私にとって「卒業」とは、たとえば古くは中澤裕子の、最近では石川梨華のものがそれにぴったりくると感じられるものである。やるだけのことはやり、こちらも見るべきものは見た。後は新天地での活躍を期待しよう。 紺野さん、小川さんに関しては、見るべきものはすべて見たという感覚もなければ、新天地での活躍を応援しようにも情報も(おそらく)ほとんどなく、どうにもならない。

また別のパターンを思い出す。古くは市井紗耶香の、新しいところでは矢口真里のケース。事務所の扱いは若干違ったが、私にとっては両者とも、いわば「自主退学」になぞらえられるべきものとしてイメージされていた。私は「卒業」と対比して「退学」を貶めんとしてこういっているのではない。ただ「途中」の段階で、「本人」の強い意志により、それを中断してしまった、しかしそこに見えるその意志の強さに私(たち)はただ見守るしかなかった。

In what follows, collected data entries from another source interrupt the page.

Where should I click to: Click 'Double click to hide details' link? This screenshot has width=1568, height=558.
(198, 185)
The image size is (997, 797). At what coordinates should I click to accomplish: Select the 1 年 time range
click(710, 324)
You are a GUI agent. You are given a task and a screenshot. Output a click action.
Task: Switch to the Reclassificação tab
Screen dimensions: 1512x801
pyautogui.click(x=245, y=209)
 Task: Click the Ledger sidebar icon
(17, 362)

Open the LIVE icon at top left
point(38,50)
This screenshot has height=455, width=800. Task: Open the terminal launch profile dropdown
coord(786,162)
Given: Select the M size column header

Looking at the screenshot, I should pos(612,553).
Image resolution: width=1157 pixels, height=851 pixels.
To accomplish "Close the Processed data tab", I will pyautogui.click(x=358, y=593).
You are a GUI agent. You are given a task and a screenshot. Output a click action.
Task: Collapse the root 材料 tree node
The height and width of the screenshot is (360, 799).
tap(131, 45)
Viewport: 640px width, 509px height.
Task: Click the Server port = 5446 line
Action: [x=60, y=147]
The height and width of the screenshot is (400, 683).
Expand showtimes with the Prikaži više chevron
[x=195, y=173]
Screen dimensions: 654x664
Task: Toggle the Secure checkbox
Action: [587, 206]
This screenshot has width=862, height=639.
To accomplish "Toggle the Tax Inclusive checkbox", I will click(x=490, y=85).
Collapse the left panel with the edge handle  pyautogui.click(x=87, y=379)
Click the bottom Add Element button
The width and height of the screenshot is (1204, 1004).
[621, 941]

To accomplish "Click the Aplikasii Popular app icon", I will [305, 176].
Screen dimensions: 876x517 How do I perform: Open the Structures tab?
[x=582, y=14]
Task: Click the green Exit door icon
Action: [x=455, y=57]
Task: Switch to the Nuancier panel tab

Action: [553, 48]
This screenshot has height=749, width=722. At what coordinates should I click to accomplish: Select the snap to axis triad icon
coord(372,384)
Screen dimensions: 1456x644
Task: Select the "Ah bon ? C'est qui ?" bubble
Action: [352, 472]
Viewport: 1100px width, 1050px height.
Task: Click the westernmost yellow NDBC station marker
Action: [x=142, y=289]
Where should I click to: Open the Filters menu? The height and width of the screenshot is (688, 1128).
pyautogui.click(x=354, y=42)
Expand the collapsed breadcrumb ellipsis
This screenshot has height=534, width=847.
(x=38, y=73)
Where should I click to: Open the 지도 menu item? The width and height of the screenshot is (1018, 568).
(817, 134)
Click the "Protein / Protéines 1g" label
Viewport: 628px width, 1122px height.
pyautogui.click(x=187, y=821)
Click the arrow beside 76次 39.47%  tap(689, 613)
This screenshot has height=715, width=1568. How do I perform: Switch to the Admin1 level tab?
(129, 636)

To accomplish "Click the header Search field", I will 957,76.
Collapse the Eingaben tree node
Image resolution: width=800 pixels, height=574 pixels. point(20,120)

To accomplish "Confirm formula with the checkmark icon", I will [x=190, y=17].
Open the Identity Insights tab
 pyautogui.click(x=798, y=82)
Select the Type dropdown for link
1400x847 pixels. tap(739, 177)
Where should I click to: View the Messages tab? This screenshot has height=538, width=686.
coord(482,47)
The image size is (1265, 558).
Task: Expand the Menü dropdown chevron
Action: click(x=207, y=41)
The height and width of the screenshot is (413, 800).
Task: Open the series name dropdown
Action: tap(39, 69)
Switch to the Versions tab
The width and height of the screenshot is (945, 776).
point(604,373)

その意志の強さを感じられたが故に、それを選択した彼女たちの将来にも彼女たちなりの希望を見ることができた。私は途中でやめてしまった彼女たちを惜しみもするけれど、辞めたこと自体はしっかり受け止めることはできた。

紺野さん、小川さんには、そのような何かを強引に断ち切らんとするような断固たる意志を感じることはなかった。彼女たちはモーニング娘。であることに何ら違和感を感じさせることはついぞなかった。ずっとこのままで居ることの方がずっと自然なのに、なのに突然いなくなる、と聞かされる。

この感覚はいわば「転校」なのだ、と思う。

先生がホームルームか何かの時間に突然言う。「紺野さんと小川さんは、引っ越しのため、二学期から新しい学校に転校します。紺野さんとは一学期の終業式が最後です、小川さんは夏休みの行事には参加します」。 別れの時には実感はない。また今度、などと手を振って、おやそれは違うと頭で理解する。二学期になると彼女たちは居ない、そんな寂しさ。

今日、紺野さん、小川さんの最後のモーニング娘。単独コンサートのDVDを見た。エンディングで各メンバーが書いたメッセージが流れていく。「また一緒に盛り上がりましょうね」、「またライブに遊びに来てね」、「またみなさんに会える日まで頑張ります」、「愛してるぜ!!またライブで」。そして最後に二人。

小川麻琴「みんなの笑顔 忘れないよ ありがとう」。

紺野あさ美「みなさんと生でふれあえる、ライブってホントいいなぁと感じました。幸せ者です。みんなありがとう」。

初めて「最後」を実感して、ちょっとだけ泣いた。